* _Passage to read_

• • • •

The structural parameters shown in Figure 4a were: l = 20 mm, h = 3 mm, and t = 1 mm. The OSFP is made of T300/7901 carbon/epoxy laminates. The layup configuration of skin was ${[45/-45/0/-45/45]}_{2\mathrm{s}}$, and that of stiffener was ${[45/-45]}_{4\mathrm{s}}$. The lamina properties were: $E_{11}=71.76$ GPa, $E_{22}=E_{33}=7.81$ GPa, $G_{12}=G_{13}=2.52$ GPa, $G_{23}=2.11$ GPa, $v_{12}=v_{13}=0.343$, $v_{23}=0.532$, $\rho =1.42\mathrm{g}/{\mathrm{cm}}^3$. The effective plate properties of the skin and the stiffener obtained by present model were given in Figure 5 for reference.

3.1. Static Displacement Analysis

Six typical boundary conditions shown in Figure 6, including CCCC, CCSS and CSCS, CSSS, SSSS and FFCC, were used for static displacement analysis. The naming convention of boundary conditions is four letters, where S denotes simply supported constraint, C for fixed constraint, and F for free constraint.

• • • •

* _Given information_

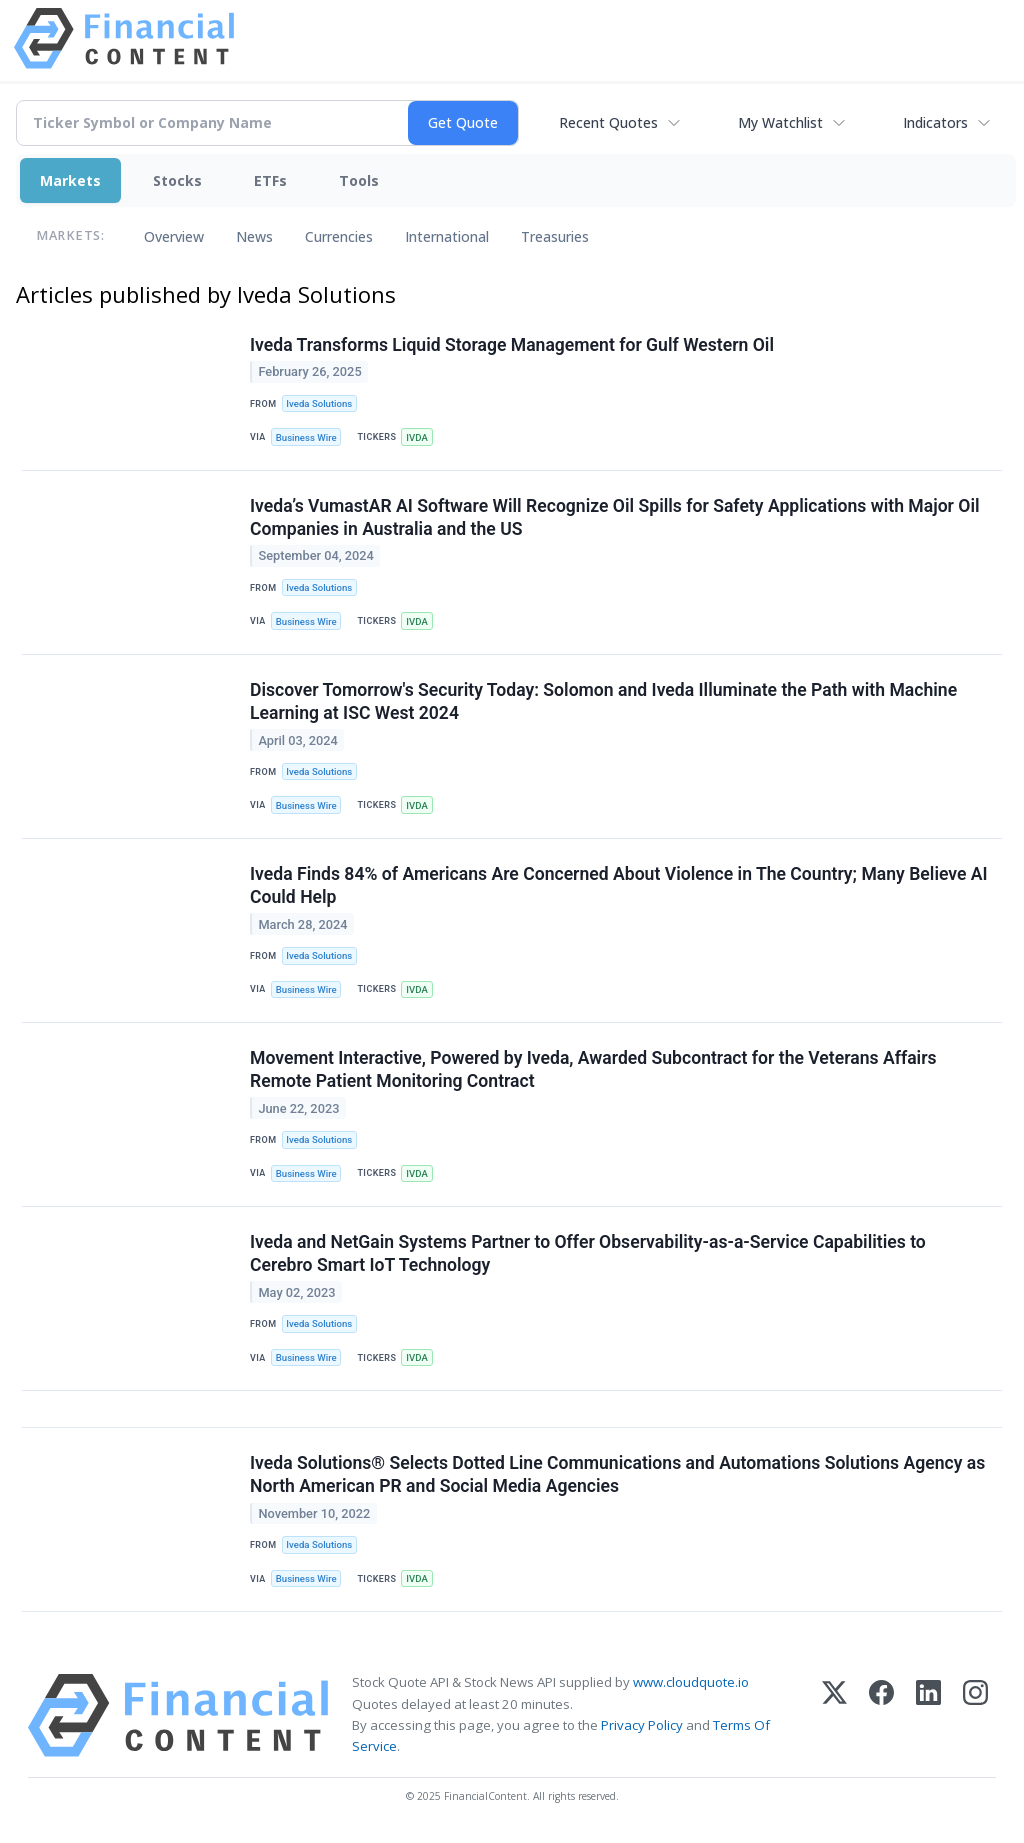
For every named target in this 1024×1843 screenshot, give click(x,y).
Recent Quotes (608, 122)
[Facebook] (881, 1715)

• • • •

* _Work instructions_
A - In the passage on the carbon/epoxy stiffened plate, what does the letter F stand for in the naming of boundary conditions?
B - Extend the passage on the carbon/epoxy stiffened plate past its last sentence.

* _Task responses_
A - Free constraint.

B -
To verify the effectiveness of the 2D-RPM, a uniform load of 5 kPa was applied to the top surface of the OSFP, and the displacement distributions along Path 1 of the 3D-FEM and 2D-RPM were compared in Figure 7. The comparative results show that the displacement distributions predicted by the 2D-RPM were basically in agreement with those of the 3D-FEM. The differences were due to the different meshing methods used in the two models. The maximum displacement error under the CCSS boundary condition was the largest, but it was still within 5%. It is worth noting that the differences between the 2D-RPM and 3D-FEM in Figure 7c–e were much greater than other cases, which may be due to the gradual enhancement of boundary constraints from SSSS to CCCC. It was concluded that the 2D-RPM can predict the static displacement of the stiffened FRP panel with high accuracy and effectiveness, and the equivalent stiffness obtained from the VAM had sufficient accuracy.

3.2. Local Displacement and Stress Field

According to Equation (2), the local displacement distributions within the unit cell at the geometric center of the 2D-RPM can be recovered as shown in Figure 8. It can be observed that the maximum and minimum values of $U_1$ and $U_2$ were located on opposite sides of the stiffener, and the overall displacement presented a centrosymmetric distribution trend. The smallest value of $U_3$ was located at the center of the stiffener, while the maximum value of $U_3$ was on the skin. The displacement distribution was centrally symmetric about the intersection point of the stiffeners. The maximum value of $U_3$ within the unit cell was 10.27 mm, and the error was about 1% compared with that of 3D-FEM presented in Section 3.1 ($U_3$ = 10.17 mm), indicating that the recovered displacement distribution is accurate and can be used to evaluate the location of maximum local displacement.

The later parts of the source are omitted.